[Records from a collection]
= = = = =

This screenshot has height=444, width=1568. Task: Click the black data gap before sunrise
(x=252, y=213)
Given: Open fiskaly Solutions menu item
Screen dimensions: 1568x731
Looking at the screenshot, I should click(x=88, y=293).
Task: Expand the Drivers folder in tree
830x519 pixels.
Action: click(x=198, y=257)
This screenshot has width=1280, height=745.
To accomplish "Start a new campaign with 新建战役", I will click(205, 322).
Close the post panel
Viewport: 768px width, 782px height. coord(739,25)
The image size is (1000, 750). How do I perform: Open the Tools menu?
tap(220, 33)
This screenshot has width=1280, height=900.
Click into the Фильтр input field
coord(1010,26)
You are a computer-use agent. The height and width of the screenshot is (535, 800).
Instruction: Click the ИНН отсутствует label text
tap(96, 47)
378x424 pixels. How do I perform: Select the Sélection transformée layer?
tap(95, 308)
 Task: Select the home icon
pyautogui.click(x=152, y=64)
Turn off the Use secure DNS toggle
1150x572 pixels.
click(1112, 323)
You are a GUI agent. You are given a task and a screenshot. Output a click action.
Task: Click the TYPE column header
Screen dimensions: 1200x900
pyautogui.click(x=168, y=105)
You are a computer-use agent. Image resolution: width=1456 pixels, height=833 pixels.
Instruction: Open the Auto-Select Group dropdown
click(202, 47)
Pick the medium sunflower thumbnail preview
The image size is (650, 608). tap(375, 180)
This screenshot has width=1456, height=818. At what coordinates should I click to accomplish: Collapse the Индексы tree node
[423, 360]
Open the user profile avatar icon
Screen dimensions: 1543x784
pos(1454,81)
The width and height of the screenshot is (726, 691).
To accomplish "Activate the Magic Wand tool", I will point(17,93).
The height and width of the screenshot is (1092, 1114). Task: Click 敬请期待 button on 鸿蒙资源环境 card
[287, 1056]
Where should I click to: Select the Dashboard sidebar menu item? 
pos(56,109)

= = = = =

▸ **Task to carry out**: Give the lines above as a JSON list of strings, one string per line, leaving out any blank lines.

▸ **Exercise result**:
[
  "This screenshot has height=444, width=1568. Task: Click the black data gap before sunrise",
  "(x=252, y=213)",
  "Given: Open fiskaly Solutions menu item",
  "Screen dimensions: 1568x731",
  "Looking at the screenshot, I should click(x=88, y=293).",
  "Task: Expand the Drivers folder in tree",
  "830x519 pixels.",
  "Action: click(x=198, y=257)",
  "This screenshot has width=1280, height=745.",
  "To accomplish \"Start a new campaign with 新建战役\", I will click(205, 322).",
  "Close the post panel",
  "Viewport: 768px width, 782px height. coord(739,25)",
  "The image size is (1000, 750). How do I perform: Open the Tools menu?",
  "tap(220, 33)",
  "This screenshot has width=1280, height=900.",
  "Click into the Фильтр input field",
  "coord(1010,26)",
  "You are a computer-use agent. The height and width of the screenshot is (535, 800).",
  "Instruction: Click the ИНН отсутствует label text",
  "tap(96, 47)",
  "378x424 pixels. How do I perform: Select the Sélection transformée layer?",
  "tap(95, 308)",
  " Task: Select the home icon",
  "pyautogui.click(x=152, y=64)",
  "Turn off the Use secure DNS toggle",
  "1150x572 pixels.",
  "click(1112, 323)",
  "You are a GUI agent. You are given a task and a screenshot. Output a click action.",
  "Task: Click the TYPE column header",
  "Screen dimensions: 1200x900",
  "pyautogui.click(x=168, y=105)",
  "You are a computer-use agent. Image resolution: width=1456 pixels, height=833 pixels.",
  "Instruction: Open the Auto-Select Group dropdown",
  "click(202, 47)",
  "Pick the medium sunflower thumbnail preview",
  "The image size is (650, 608). tap(375, 180)",
  "This screenshot has width=1456, height=818. At what coordinates should I click to accomplish: Collapse the Индексы tree node",
  "[423, 360]",
  "Open the user profile avatar icon",
  "Screen dimensions: 1543x784",
  "pos(1454,81)",
  "The width and height of the screenshot is (726, 691).",
  "To accomplish \"Activate the Magic Wand tool\", I will point(17,93).",
  "The height and width of the screenshot is (1092, 1114). Task: Click 敬请期待 button on 鸿蒙资源环境 card",
  "[287, 1056]",
  "Where should I click to: Select the Dashboard sidebar menu item? ",
  "pos(56,109)"
]